Usage
guild run [OPTIONS] [[MODEL:]OPERATION] [FLAG=VAL...]
Run an operation.
By default Guild tries to run OPERATION
for the default model defined in the current project.
If MODEL
is specified, Guild uses it instead of the default model.
OPERATION
may alternatively be a Python script. In this case any current project is ignored and the script is run directly. Options in the format --NAME=VAL
can be passed to the script using flags (see below).
[MODEL]:OPERATION
may be omitted if --restart
or --proto
is specified, in which case the operation used in RUN
is used.
Specify FLAG
values in the form FLAG=VAL
.
Batch Files
One or more batch files can be used to run multiple trials by specifying the file path as @PATH
.
For example, to run trials specified in a CSV file named trials.csv
, run:
guild run [MODEL:]OPERATION @trials.csv
NOTE: At this time you must specify the operation with batch files - batch files only contain flag values and cannot be used to run different operations for the same command.
Batch files may be formatted as CSV, JSON, or YAML. Format is determined by the file extension.
Each entry in the file is used as a set of flags for a trial run.
CSV files must have a header row containing the flag names. Each subsequent row is a corresponding list of flag values that Guild uses for a generated trial.
JSON and YAML files must contain a top-level list of flag-to-value maps.
Use --print-trials
to preview the trials run for the specified batch files.
Flag Lists
A list of flag values may be specified using the syntax [VAL1[,VAL2]...]
. Lists containing white space must be quoted. When a list of values is provided, Guild generates a trial run for each value. When multiple flags have list values, Guild generates the cartesian product of all possible flag combinations.
Flag lists may be used to perform grid search operations.
For example, the following generates four runs for operation train
and flags learning-rate
and batch-size
:
guild run train learning-rate[0.01,0.1] batch-size=[10,100]
You can preview the trials generated from flag lists using --print-trials
. You can save the generated trials to a batch file using --save-trials
. For more information, see PREVIEWING AND SAVING TRIALS below.
When --optimizer
is specified, flag lists may take on different meaning depending on the type of optimizer. For example, the random
optimizer randomly selects values from a flag list, rather than generate trials for each value. See OPTIMIZERS for more information.
Optimizers
A run may be optimized using --optimizer
. An optimizer runs up to --max-trials
runs using flag values and flag configuration.
For details on available optimizers and their behavior, refer to Optimizers Reference - Reference - Guild AI.
Limit Trials
When using flag lists or optimizers, which generate trials, you can limit the number of trials with --max-trials
. By default, Guild limits the number of generated trials to 20.
Guild limits trials by randomly sampling the maximum number from the total list of generated files. You can specify the seed used for the random sample with --random-seed
. The random seed is guaranteed to generate consistent results when used on the same version of Python.

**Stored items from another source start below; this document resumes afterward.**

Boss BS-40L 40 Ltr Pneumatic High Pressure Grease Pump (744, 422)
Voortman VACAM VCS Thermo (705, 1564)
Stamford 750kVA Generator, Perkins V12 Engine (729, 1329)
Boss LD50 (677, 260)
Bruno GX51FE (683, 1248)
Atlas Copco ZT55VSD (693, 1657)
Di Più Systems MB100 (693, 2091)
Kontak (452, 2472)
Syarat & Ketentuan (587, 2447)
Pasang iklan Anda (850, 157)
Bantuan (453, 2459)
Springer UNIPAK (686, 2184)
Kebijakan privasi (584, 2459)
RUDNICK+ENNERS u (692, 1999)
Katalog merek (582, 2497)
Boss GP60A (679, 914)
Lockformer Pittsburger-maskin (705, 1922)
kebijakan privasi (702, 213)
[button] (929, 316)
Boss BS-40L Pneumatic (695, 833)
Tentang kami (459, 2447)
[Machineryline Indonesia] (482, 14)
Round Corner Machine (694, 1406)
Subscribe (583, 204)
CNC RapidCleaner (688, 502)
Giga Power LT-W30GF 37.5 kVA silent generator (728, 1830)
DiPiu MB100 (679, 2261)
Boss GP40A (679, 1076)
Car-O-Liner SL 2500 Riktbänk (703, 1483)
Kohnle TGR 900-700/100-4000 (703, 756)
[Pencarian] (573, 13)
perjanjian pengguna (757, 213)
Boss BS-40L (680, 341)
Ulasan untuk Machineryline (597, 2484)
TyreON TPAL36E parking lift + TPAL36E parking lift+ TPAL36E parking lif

When used across different versions of Python, the results may be inconsistent.
Preview or Save Trials
When flag lists (used for grid search) or an optimizer is used, you can preview the generated trials using --print-trials
. You can save the generated trials as a CSV batch file using --save-trials
.
Start an Operation Using a Prototype Run
If --proto
is specified, Guild applies the operation, flags, and source code used in RUN
to the new operation. You may add or redefine flags in the new operation. You may use an alternative operation, in which case only the flag values and source code from RUN
are applied. RUN
must be a run ID or unique run ID prefix.
Restart an Operation
If --restart
is specified, RUN
is restarted using its operation and flags. Unlike --proto
, restart does not create a new run. You cannot change the operation, flags, source code, or run directory when restarting a run.
Staging an Operation
Use --stage
to stage an operation to be run later. Use --start
with the staged run ID to start it.
If --start
is specified, RUN
is started using the same rules applied to --restart
(see above).
Alternate Run Directory
To run an operation outside of Guild’s run management facility, use --run-dir
or --stage-dir
to specify an alternative run directory. These options are useful when developing or debugging an operation. Use --stage-dir
to prepare a run directory for an operation without running the operation itself. This is useful when you want to verify run directory layout or manually run an operation in a prepared directory.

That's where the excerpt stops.